To make the rice, blend cauliflower in a food processor until it’s chopped so fine it looks like rice. Microwave the cauliflower rice for about two minutes, stir, three minutes, stir, then five minutes. It should almost be dry. Put it in for a last five minutes, and when it comes out it should look dry and clumpy.
Mix in a whisked egg and Parmesan until it becomes a paste. Create little round patties or rectangles to emulate bread, and place in the oven at 450 degrees for about 15-18 minutes, until golden brown. Then, make your sandwich and enjoy your “bread!”
9. Ham Roll-Ups
A different approach, rather than substituting bread by using a vegetable or bread imitation, is to use the sandwich contents to wrap itself.
With this option, use a thick slice of ham or salami (thickness is important so that it doesn’t tear immediately) and make a wrap with your cheese, vegetables, and other ingredients inside. It will probably taste like a salami and cheese wrap, which is always a favorite.
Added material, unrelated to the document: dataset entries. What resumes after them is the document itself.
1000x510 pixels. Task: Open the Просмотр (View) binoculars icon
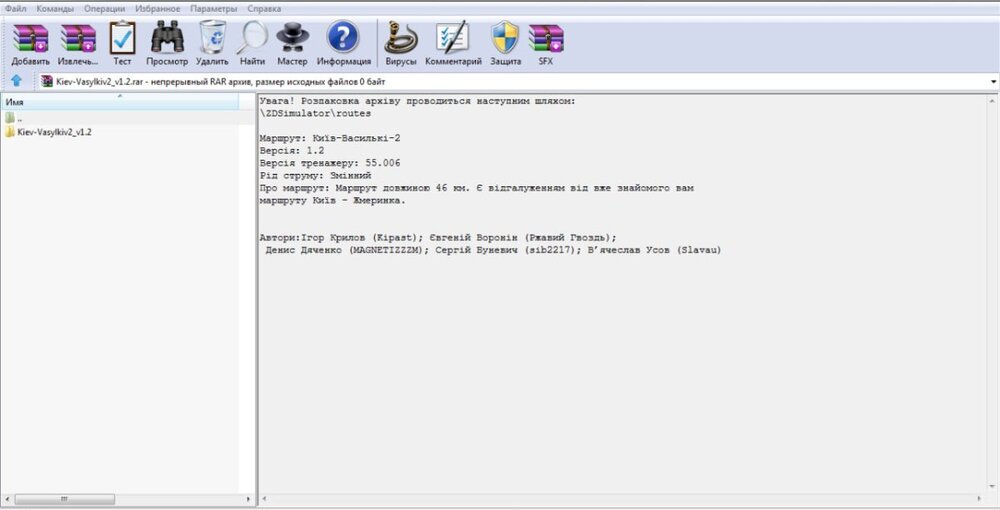pyautogui.click(x=167, y=39)
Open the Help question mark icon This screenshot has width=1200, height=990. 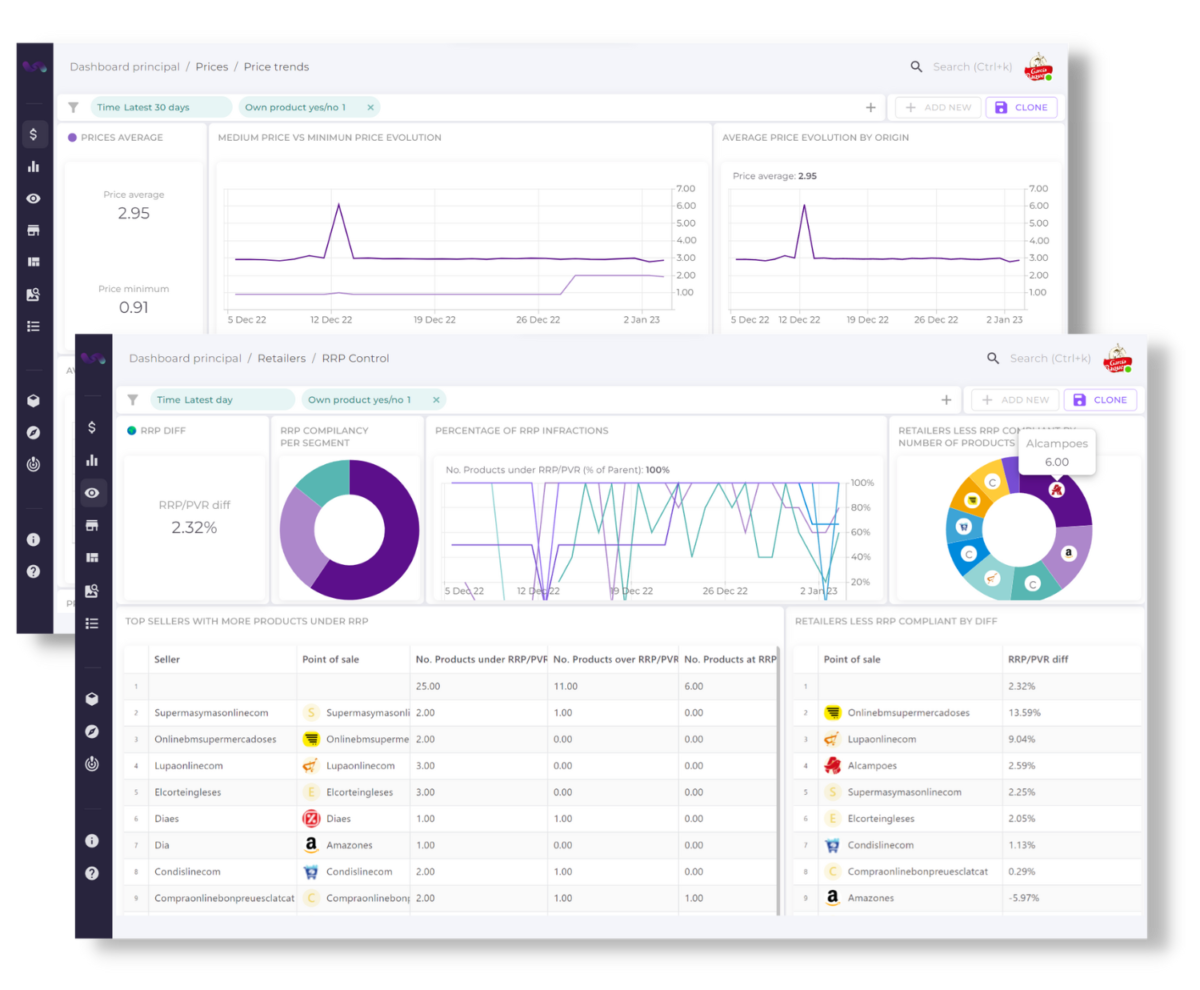pyautogui.click(x=92, y=872)
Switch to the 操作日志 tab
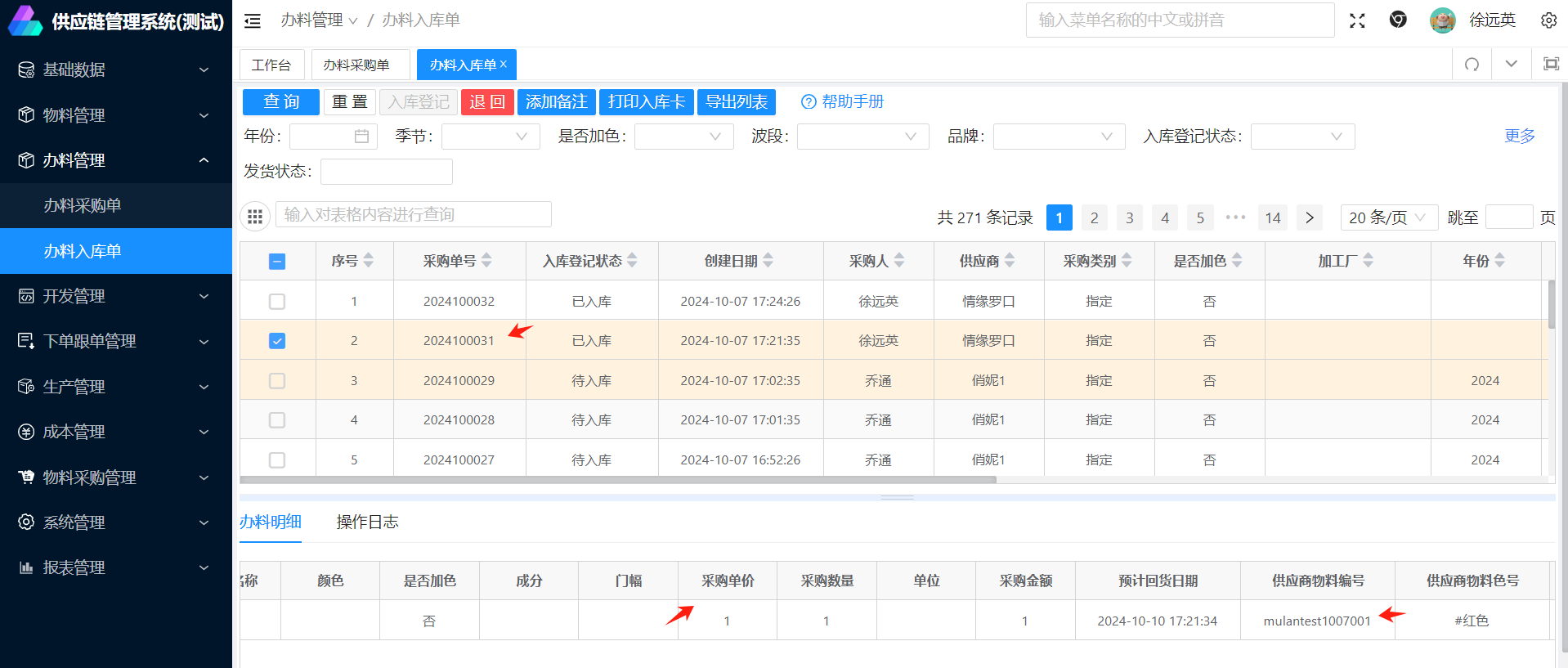 point(367,522)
Arepas are a South American bread substitute made from water, salt, and cornmeal. Cornmeal is essentially ground corn, so although it contains some carbs, it is still a vegetable and also is host to a variety of nutrients!
To make these cornmeal cakes, stir water and salt together, then gradually the cornmeal to make a dough. Divide the dough and pat down into patties, then grill on the stove about 5 min on each side until golden brown. You can use these as bread slices, or cut a slit and eat them like a taco or hot dog!